▶ _DOCUMENT SECTION_
+++

RWAY - Runway Growth Finance: Should You Grab The Venture Debt Powered 13.1% Yield?
2023-10-04 11:05:35 ET
Summary
- Runway Growth Finance is paying out a 13.1% regular dividend yield that's 123% covered by net investment income.
- The BDC is currently swapping hands at a 15% discount to NAV per share as of the end of second quarter of its fiscal 2023.
- NAV has been dipping, with the BDC also taking a conservative approach to new investments.
Runway Growth Finance (RWAY) only went public in October 2021 but has since returned around 19% on a total return basis, with a dip in its net asset value and its share price countered by what's been five consecutive dividend hikes up until the start of 2023. The BDC last declared a quarterly cash dividend of $0.40 per share , in line with its prior payment, for a 13.1% annualized forward dividend yield. The quarterly distribution will also include a $0.05 per share supplemental payment for what would be an incremental 1.6% annualized yield. A 14.7% aggregate yield is huge, with the aggregate payout on an upward trajectory ever since the Fed raised base rates to 22-year highs. There are a few things to like about the externally managed ticker from its focus on the high growth venture debt space to its 100% floating rate broadly credit portfolio.

+++

(Records of locating words and elements)
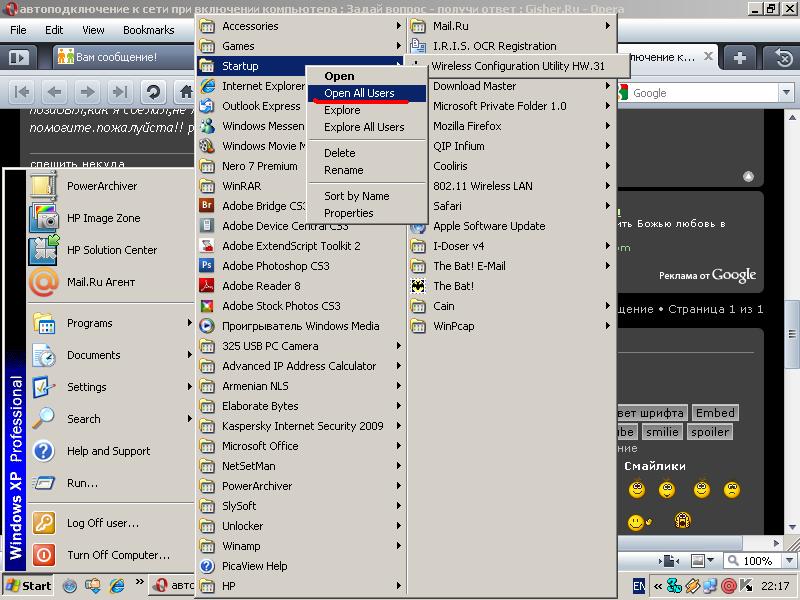Open Adobe Reader 8
800x600 pixels.
[260, 286]
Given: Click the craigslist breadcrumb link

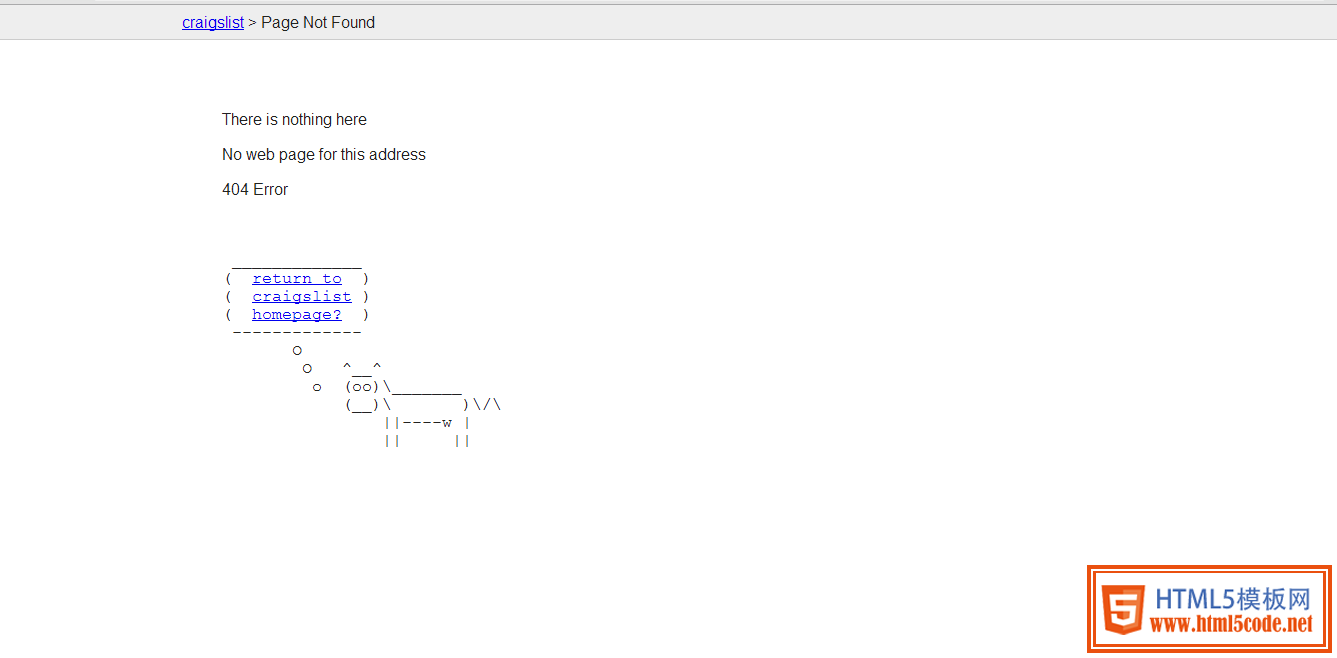Looking at the screenshot, I should click(212, 22).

+++

▶ _GIVEN EXERCISE A_
Answer these from the Runway Growth Finance article:
(i) When did Runway Growth Finance go public?
(ii) At what discount to NAV per share is the BDC trading?
(iii) How large is the supplemental payment per share included with the quarterly distribution?
▶ _GIVEN EXERCISE B_
Extend the Runway Growth Finance article past its last sentence.

▶ _TASK ANSWER A_
(i) October 2021
(ii) 15%
(iii) $0.05

▶ _TASK ANSWER B_
Further, with the BDC also last reporting fiscal 2023 second-quarter NAV of $14.17 per share, its commons at $12.22 per share are currently swapping hands at a roughly 14% discount to NAV. Hence, you're essentially buying a near-15% yield for 86 cents on the dollar. The BDC has dipped along with the market as the Fed reiterated it's higher for longer mantra as it kept rates unchanged at its last FOMC meeting in September. For some context, venture debt-focused BDC TriplePoint Venture Growth (TPVG) is trading at an 8% discount to NAV whilst blue chip Hercules Capital (HTGC) is trading at a premium. BDCs are not as inversely correlated with higher base rates as bonds and other fixed-income investments are. Higher for longer combined with what remains a resilient US economy directly translates to higher investment income.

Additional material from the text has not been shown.